1) OP ED: Egypt Attacks Show That Muslims Are Often Victims Of Extremism: Last Friday, Egypt was hit with devastation as the al Rawdah Sufi mosque in Bir al-Abed was attacked by extremists who killed 305 worshipers (27 children were among the dead). The attack began with a bomb exploding as people were finishing their Friday prayers. Militants opened gunfire as worshipers tried to escape. It is the deadliest ever attack on civilians in Egypt’s modern history. In the wake of this horror, British scholar Dr. Ha Hellyer has written an op-ed for the Guardian stating that “the primary target of radical Islamist groups is, and always has been, other Muslims.”

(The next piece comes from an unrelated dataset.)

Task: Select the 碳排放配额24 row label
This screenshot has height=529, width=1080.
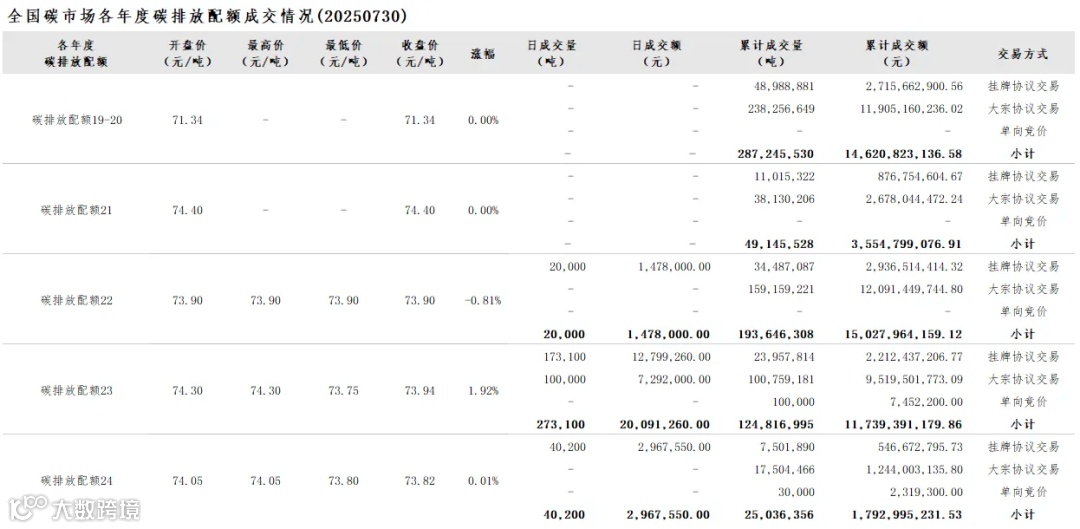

2) In Morocco, Jews and Muslims Celebrate Interfaith Festival: Every fall, the quaint seaside town of Essaouira, Morocco reclaims its lost Jewish community by staging a lively festival of Andalusian music designed to bring Jews and Muslims together for a weekend of concerts and discourse.
3) Anti-Muslim Messages Surge Online By Fake Accounts: The Guardian reports that “a global network of anti-Muslim activists is using Twitter bots, fake news and the manipulation of images to influence political discourse.” Patrik Hermansson, a researcher for the UK advocacy group Hope not Hate, remarks that “the growth among Twitter accounts and websites spreading anti-Muslim hate is alarming.”
4) The Muslims of South Korea Reflect On Their Double Identity: The Korea Tourism Organization reports that the number of Muslim tourists visiting South Korea is expected to reach 1.2 million people by the end of the year. With that in mind, South Korea is rolling out the welcome mat to Muslim tourists by increasing the number of Halal certificates for its restaurants and prayer rooms, and launching promotional videos educating locals about the faith and culture.
5) And lastly, Darfur Poet Puts Human Face on International Crises: As a child, Emtithal Mahmoud fled war in the Darfur region of Sudan. She says growing up as a Muslim woman and an immigrant in Philadelphia, she soon discovered a love for poetry. This enabled her to not only articulate her experiences in Darfur, but also put a human face to the international crisis.